ワインや料理を楽しむためのマナー、豆知識を紹介します。

グラスの話1

 

 

 

バルセロナにて

4月23日はサン・ジョルディ。
バルセロナのこの日はカタルーニアの人たちの聖なるお祭りである。
男女問わず赤いバラを贈りあう。また本をプレゼントする日でもある。街中がバラにあふれ、即席の本屋が建ち並ぶ。

 

 スペインでは北のバスク、カタルーニアと南のセルビア、アンダルシアと経済力に差がある。バルセロナでも港に近い旧市街地と、山手のガルシア地区と別れている。ガルシア地区には銀座通りのようなメインのガルシア通りと、その隣に日本の原宿のようなramble de calunya通りがある。通常はおしゃれなカフェ、高級ブランド街で買い物をする観光客でにぎわう所である。
この日の主役はおしゃれに着飾ったカタルーニアの人たちのカップル、家族づれである。あちらこちらでカタルーニアのセレブを見かける大変華やいだ雰囲気に街が変身する。
年間何千万人と言う世界でもトップクラスの観光客でにぎわうバルセロナであるが、この日ばかりは主役がカタルーニアの人たちである。
例えシャネルの高級ブティックであっても店先の歩道に仮設本屋が現れ、おしゃれな本を販売し、多くの人たちが覗きこんでいる。
あちらこちらで人だかりができている。スペインではスリが多い事を聞かされてきた筆者も、カメラを掲げて恐れずに押しあいもまれて中に入っていくと、誰かのサイン会をしている。周りに何人ものガードマンを配しているところを見ると、相当の超有名人であることが解るが、外国人の筆者にはわからない。

テレビ中継も入りramble de calunya通りが遊歩道になり、あふれんばかりにおしゃれが花を咲かせている。

 ワインの話をしよう。ガルシア通りのショパールブティックの前にある高級バルのテラス席。カベルネ・ソービニオンのグラスワインが何と3ユーロ。連日通った筆者にまた来たねと言わんばかりの笑顔を添えてくれた。バルセロナにも店舗数を拡大し続けているスタバのカフェラテが3.4ユーロ。サン・ジョルディのバラが一輪3ユーロくらいからである。

さて前置きはこのくらいにして、バルセロナのグラスの主役はアバック(ABaC)。

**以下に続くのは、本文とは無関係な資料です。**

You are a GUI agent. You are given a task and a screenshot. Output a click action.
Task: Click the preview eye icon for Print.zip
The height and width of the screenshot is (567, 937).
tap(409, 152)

インターホンを押して予約がある旨を言うとカチッと鍵が開けられる。席に着くと一歩下がってカタルーニアのイケメン給仕長が挨拶に来る。筆者のつたないフランス語では頼りなかったらしく、フランス語か英語どちらで説明したらいいかを聞いてくる。まずカバ、クルグ、・・・を勧めてくる。 
何時も迷うのがこのウエルカムドリンクである。イタリアであれば必ずイタリアのスパークリングワインが用意されている。イタリアのあるリゾートホテルではフェラーリのヴィンテージが用意されていた。その土地に行けばその土地の泡を飲むべきだろう。しかし明らかにプレステージの方が格上ではある。今回はクルグをお願いした。

料理のテーストはバルセロナではまだまだ前衛であろうと思わせる和を志向している。醤油のうまみテーストである。漂泊の途にある日本人からすると、金目鯛の煮付けを想像してしまい物足りない。以前、ミラノのマルケージでフリットを注文をした時梅肉ソースであった。どうしても旅先の疲れ切った日本人には、条件反射的に天ぷらと言えば天つゆを体がどうしても欲がってしまう。いたしかたない。

常にテーブルの気品とエレガントをもたらしてくれるのがサービスを要するワインである。主張の無いワイングラスがワインを引きたててくれる。バルセロナのソムリエは非常に説明が短く謙虚だ。過剰な説明をせずワインを引き立たせてくれる。給仕長にしてもソムリエにしてもテーブルから一歩下がって説明する場面と、テーブルに一歩近づいて話しかけるシチュエーションをうまく変えてくる。緩急交ぜてボールを放ってくるわけだ。

 バルセロナの街はきれいだ。パリのような古めかさがなく街がモダンだ。